Most people start drinking caffeine because it makes them feel more alert and improves their mood. Many studies suggest that caffeine actually improves cognitive task performance (memory, attention span, etc.) in the short-term.
Unfortunately, these studies fail to consider the participants’ caffeine habits. New research from Johns Hopkins Medical School shows that performance increases due to caffeine intake are the result of caffeine drinkers experiencing a short-term reversal of caffeine withdrawal.
By controlling for caffeine use in study participants, John Hopkins researchers found that caffeine-related performance improvement is nonexistent without caffeine withdrawal. In essence, coming off caffeine reduces your cognitive performance and has a negative impact on your mood.

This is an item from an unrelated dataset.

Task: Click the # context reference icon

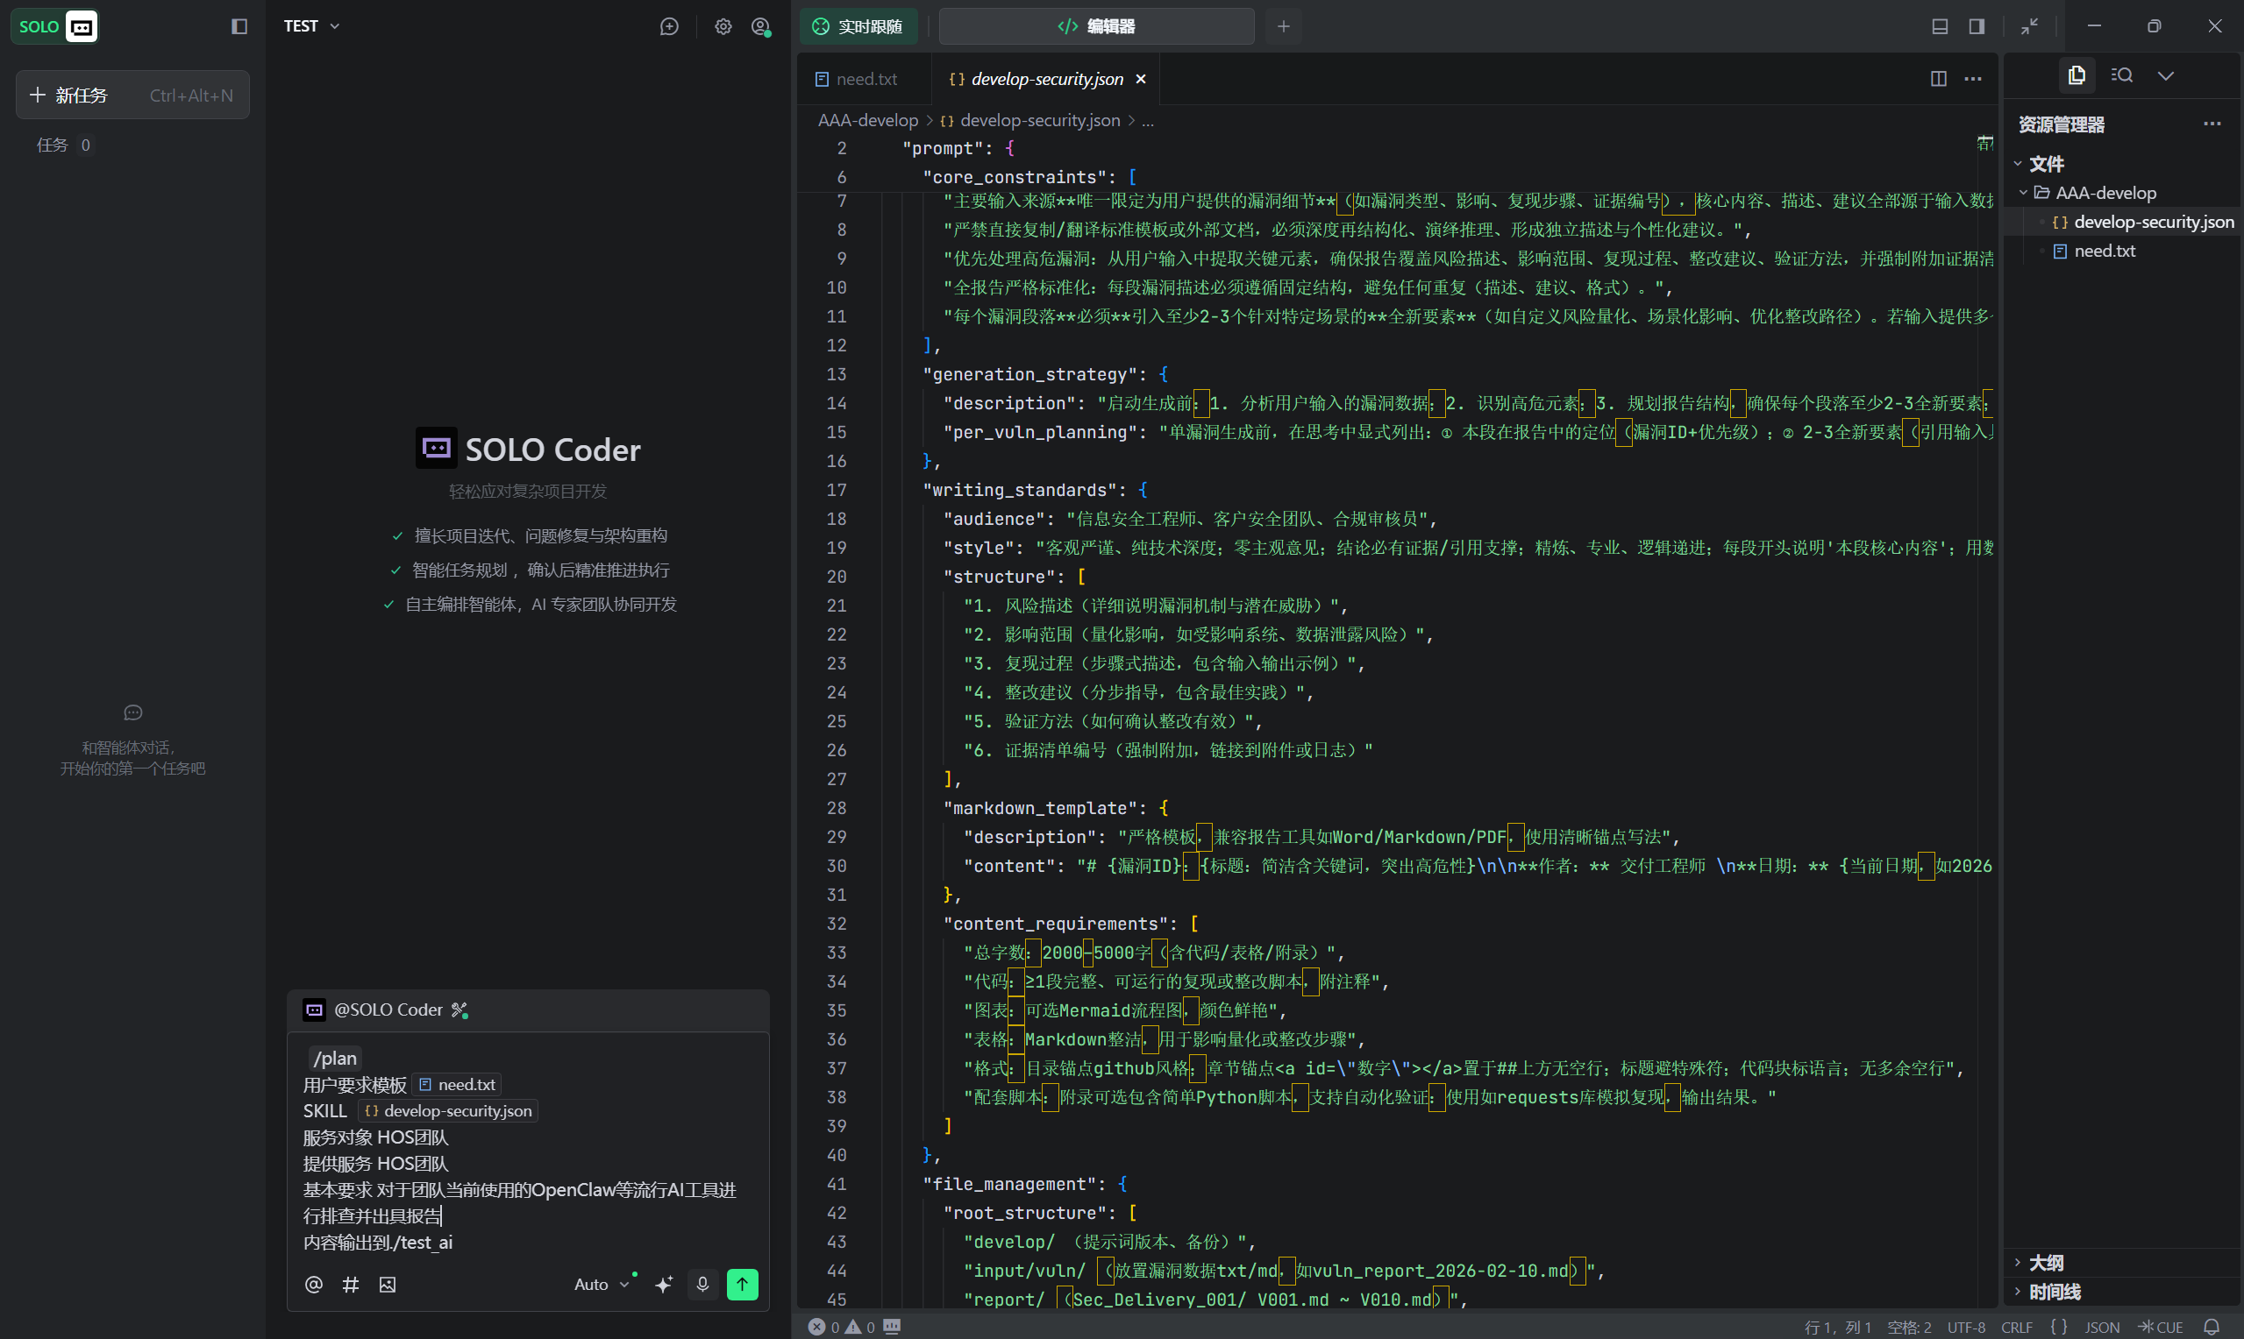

The only way to get back to normal is to drink caffeine, and when you do drink it, you feel like it’s taking you to new heights. In reality, the caffeine is just taking your performance back to normal for a short period.
Drinking caffeine triggers the release of adrenaline. Adrenaline is the source of the fight-or-flight response, a survival mechanism that forces you to stand up and fight or run for the hills when faced with a threat. The fight-or-flight mechanism sidesteps rational thinking in favor of a faster response.
This is great when a bear is chasing you, but not so great when you’re responding to a curt email. When caffeine puts your brain and body into this hyper-aroused state, your emotions overrun your behavior.